(Source excerpt)
- - -
Hi guys,
Thanks for the discussion. It is riveting to read for me.
I believe I have an explanation for your troubles.
Lengthy explanation to follow… (technical notes in cursive script)
First of all, an apology for not mentioning the problems with the sinatra server memory index option.
If Picky is run in the memory indexes, it keeps the memory exclusively in memory. This is why you load/dump the indexes from/into files at the start and end.
This also means that Picky is bound by the limitations of Ruby and the limitations of the OS it runs in. Read on as to what I mean.
Let's assume at server startup you load the indexes.
If you now use a server that forks off worker children, they each have separate indexes.
They actually access the same memory, initially. With Ruby < 2.0, Ruby will gradually change the indexes (even though they are only read) – and COW (copy on write) will separate the memory areas associated with a specific index. So gradually, in the actual memory, the indexes will be separated. In Ruby 2.0, with the bitmap marking garbage collection, I expect this to behave differently.
So what is happening in your Unicorn example, Andi? Let's say we have 3 workers, A, B, and C.
A will receive the replace item in index request, and will duly replace the item in the index. However, B and C never hear of this change, which is located exclusively in A.
That explains why you only get correct results in about 1/3 of the times. Or sometimes dump the right index, or see old results. It all depends which worker does the job.
So what are the solutions?
- Evaluate whether you really need multiple workers – Picky is normally fast enough, regarding raw speed – and if not, just use 1. (This is not a solution if you have many users, as congestion looms)
- - -
(Provided material)
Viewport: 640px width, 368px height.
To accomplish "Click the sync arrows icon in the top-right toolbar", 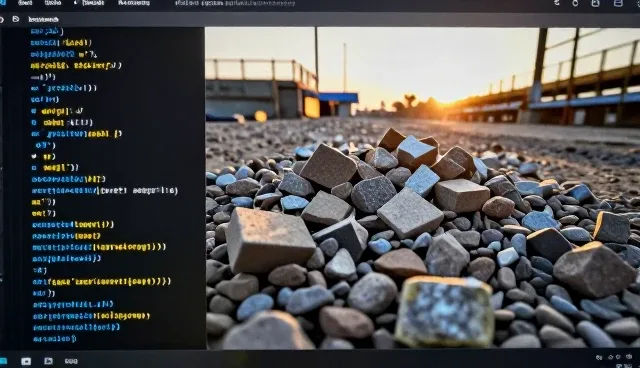I will [x=557, y=3].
- - -
(Work instructions)
1: In the forum post on Picky's memory indexes, which Ruby version is expected to behave differently because of its bitmap marking garbage collection?
2: Pick up the forum post on Picky's memory indexes from its final line and carry it forward.

(Answers to the problems)
1: Ruby 2.0

2:
- Use a separately handled index (single point of access), for example Redis, which all workers access separately. In the case of Redis, loading/dumping is not necessary. However, you lose speed compared to the in-memory solution.
In addition to this, many users have come up with funky solutions to be able to use the memory indexes – they wanted the speed – in such a scenario:
- Data is stored in Redis, use a pubsub queue from all the workers, and all the workers get the updates from that pubsub queue, and each updates separately (
laut.fm).
- If a worker receives an update request, the worker tells the master via IPC (interprocess communication), using eg. the Cod gem. Then, the master:
- tells each worker to update its index.
- updates its own index, and gradually restarts the workers (the workers do harakiri via Rack::Harakiri, code in Picky).
Again, sorry for not explicitly noting that in my first suggestion – I hope this explanation was at least informative :) The people who came up with the funky solutions were happy about the learning experience, but if you don't have the time or interest, perhaps using a single server or moving to Redis (Roger: Perhaps your SQLite backend also works?) is best for you. Let me know what you think/are going to do, please :)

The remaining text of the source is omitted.